▶ **Records for this exercise**:
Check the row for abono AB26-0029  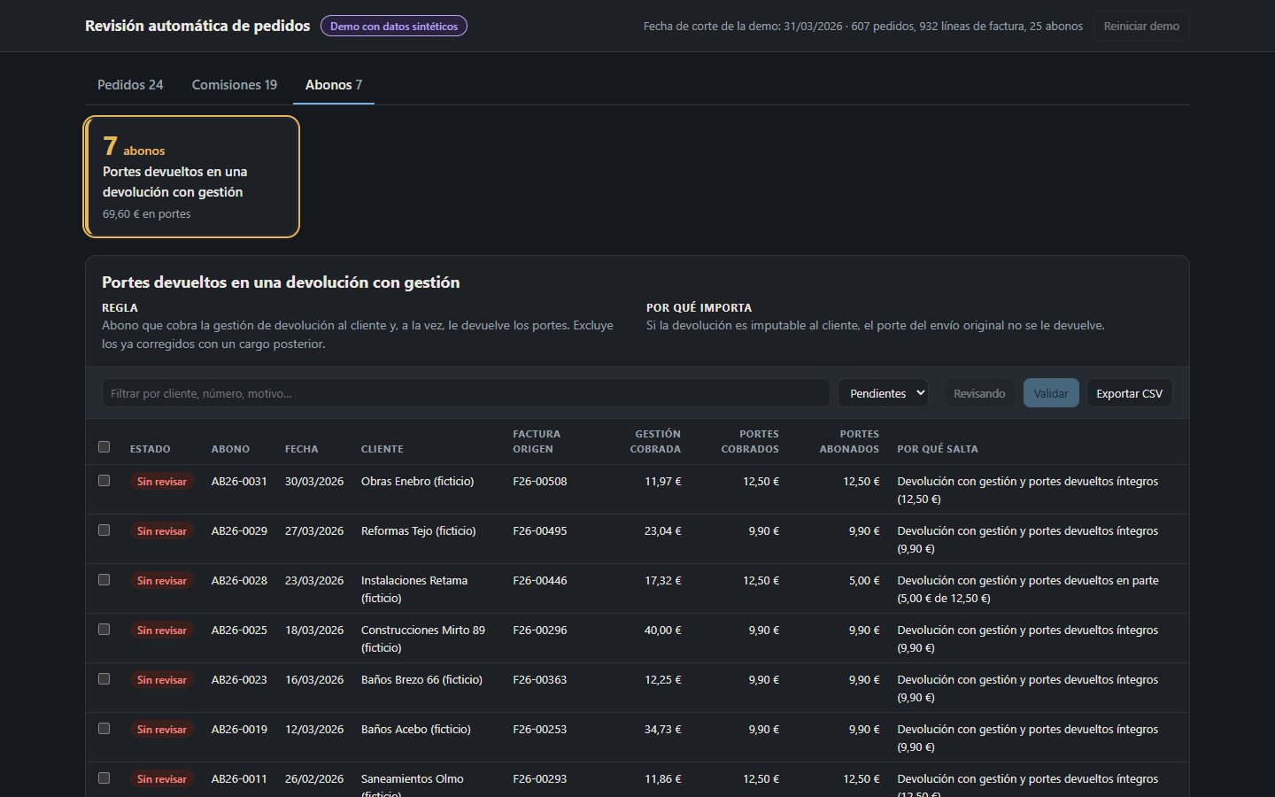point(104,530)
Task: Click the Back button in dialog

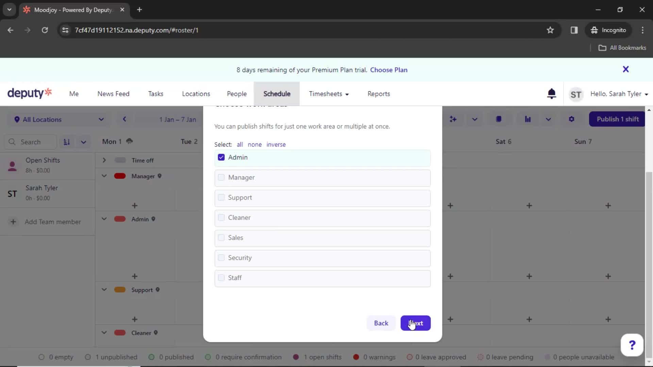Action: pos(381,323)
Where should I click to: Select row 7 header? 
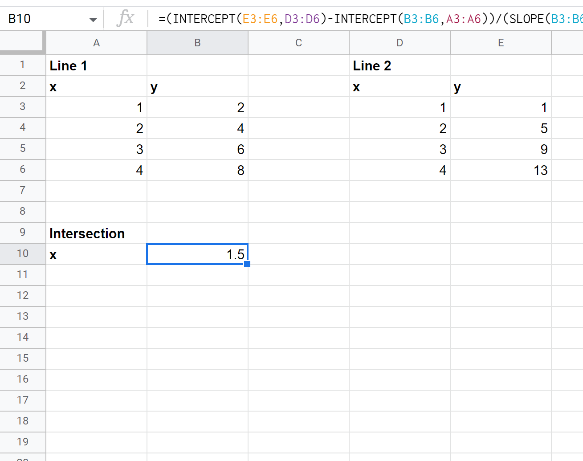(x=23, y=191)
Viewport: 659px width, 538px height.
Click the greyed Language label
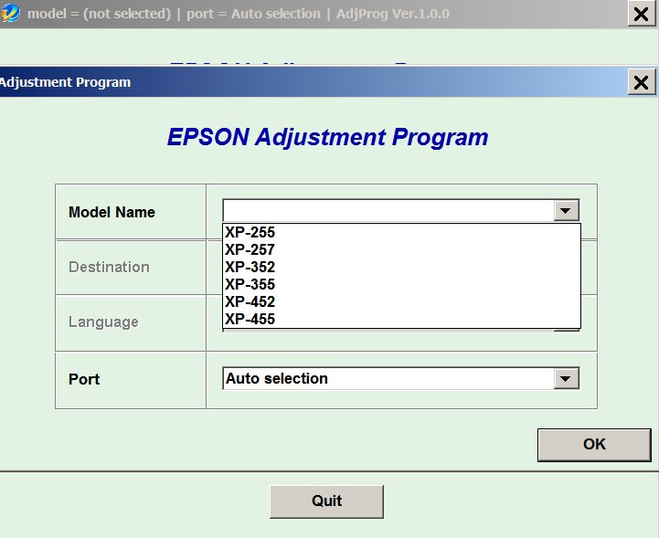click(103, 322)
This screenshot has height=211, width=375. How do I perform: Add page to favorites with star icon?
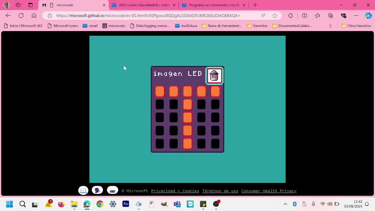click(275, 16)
--
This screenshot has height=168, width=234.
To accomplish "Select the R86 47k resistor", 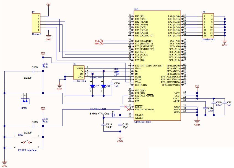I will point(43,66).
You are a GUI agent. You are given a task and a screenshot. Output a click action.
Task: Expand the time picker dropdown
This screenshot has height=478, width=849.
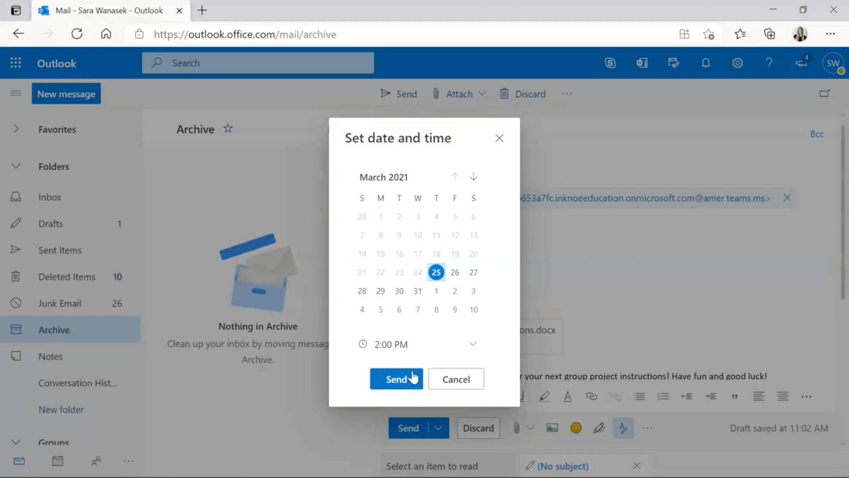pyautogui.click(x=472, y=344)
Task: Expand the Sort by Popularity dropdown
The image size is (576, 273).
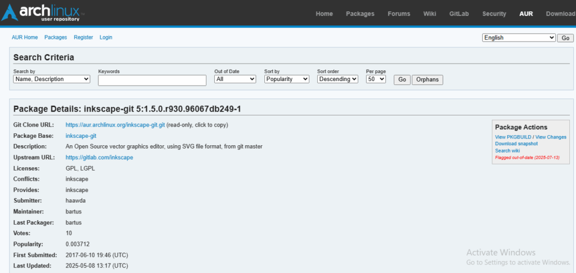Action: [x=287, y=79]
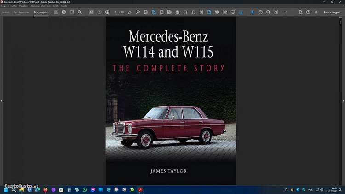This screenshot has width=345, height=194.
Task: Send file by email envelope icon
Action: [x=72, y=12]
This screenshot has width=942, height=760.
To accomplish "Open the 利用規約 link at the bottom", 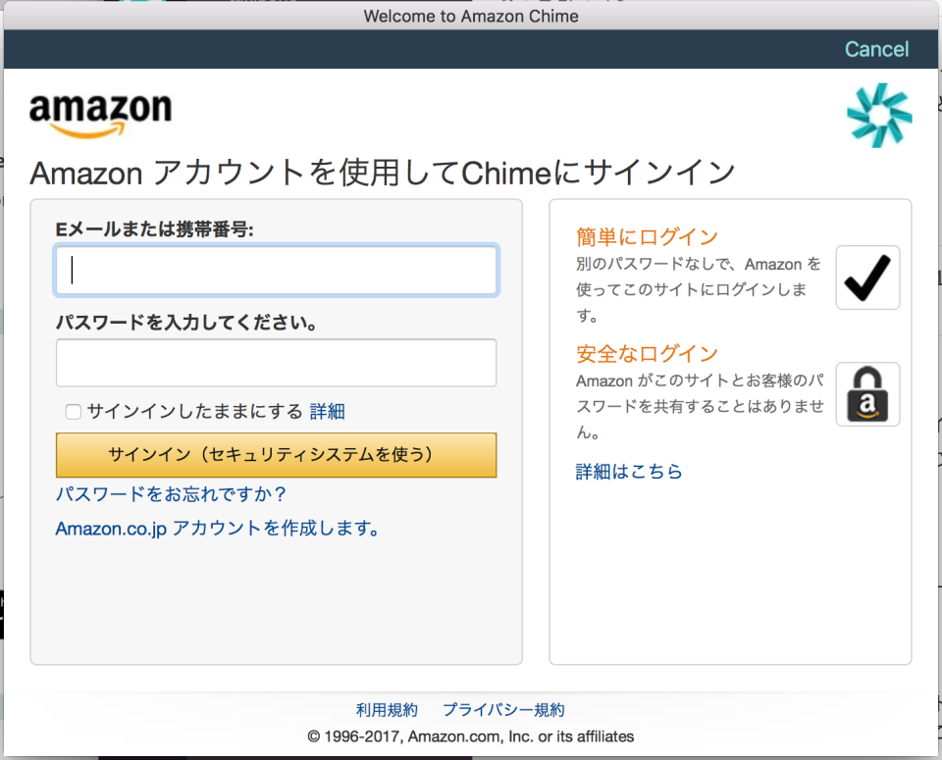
==
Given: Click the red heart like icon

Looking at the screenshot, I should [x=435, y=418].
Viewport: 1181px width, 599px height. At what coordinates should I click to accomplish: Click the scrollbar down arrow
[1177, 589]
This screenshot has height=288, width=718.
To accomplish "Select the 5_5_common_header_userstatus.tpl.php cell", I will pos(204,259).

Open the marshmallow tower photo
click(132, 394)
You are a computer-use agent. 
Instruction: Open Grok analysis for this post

▶ **Challenge**:
Format everything in the records above, from the line containing "Viewport: 1181px width, 599px" down to the line containing "Instruction: Open Grok analysis for this post", as a Markdown table with the columns Number and Line. Use one row per line and leave out blank lines.

▶ **Result of the task**:
| Number | Line |
|---|---|
| 1 | Viewport: 1181px width, 599px height. At what coordinates should I click to accomplish: Click the scrollbar down arrow |
| 2 | [1177, 589] |
| 3 | This screenshot has height=288, width=718. |
| 4 | To accomplish "Select the 5_5_common_header_userstatus.tpl.php cell", I will pos(204,259). |
| 5 | Open the marshmallow tower photo |
| 6 | click(132, 394) |
| 7 | You are a computer-use agent.  |
| 8 | Instruction: Open Grok analysis for this post |